Die Vorlage der Unterlagen erfolgte daher nicht in der vom Beklagten gesetzten Frist. Dem Beklagten war aber aus der Widerspruchsbegründung ersichtlich, dass der Kläger davon ausging, dass dem Beklagten die Unterlagen vorliegen. Die Kammer hält eine Vorlage bis zur Entscheidung des Beklagten über den Widerspruch auf Grund des Wortlautes des § 41a Abs. 3 S. 3 SGB II ("bis zur abschließenden Entscheidung") für ausreichend.

Zur Frage, wie dieser Begriff in § 41a Abs. 3 S. 3 SGB II auszulegen ist, führt das SG Berlin, Urteil vom 25. September 2017 – S 179 AS 6737/17 –, juris, Rn. 72 ff. aus: Bislang ungeklärt ist, welcher Zeitpunkt mit der Bezeichnung "bis zur abschließenden Entscheidung" im Sinne von § 41a Abs. 3 S. 3 SGB II zu verstehen ist.
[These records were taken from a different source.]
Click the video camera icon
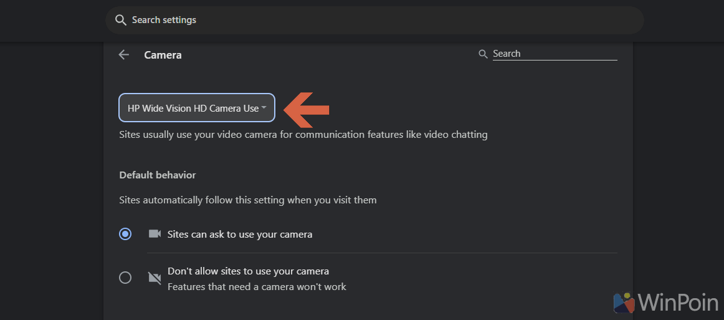This screenshot has width=724, height=320. click(x=155, y=234)
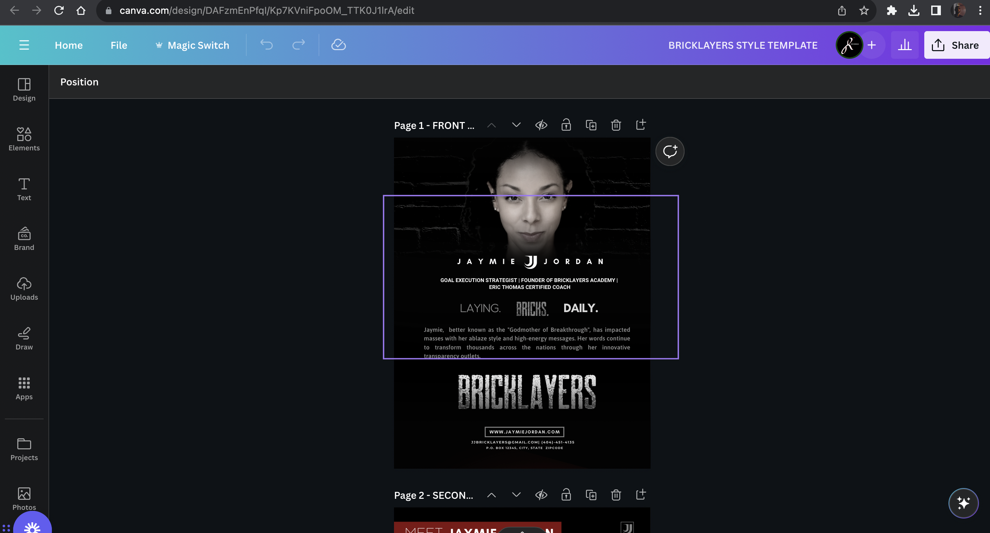The height and width of the screenshot is (533, 990).
Task: Hide Page 2 with the eye toggle
Action: click(542, 495)
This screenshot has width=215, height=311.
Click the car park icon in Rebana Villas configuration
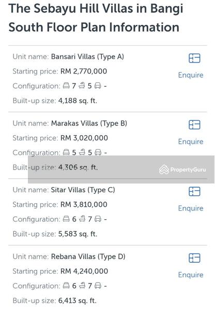98,286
Nach Auffassung der Kammer ist dies der Zeitpunkt der Bekanntgabe des Widerspruchsbescheides. [ ]

Der maßgebliche Zeitpunkt ist auch nicht die Bekanntgabe der Festsetzungsentscheidungen vom 28. März 2017 an den Kläger. Denn ein Verwaltungsakt des Beklagten ergeht in Gestalt des Widerspruchsbescheides, §§ 85, 95 SGG. Bei Erlass der Widerspruchsentscheidung hatte der Beklagte somit die Angaben des Klägers zu berücksichtigen.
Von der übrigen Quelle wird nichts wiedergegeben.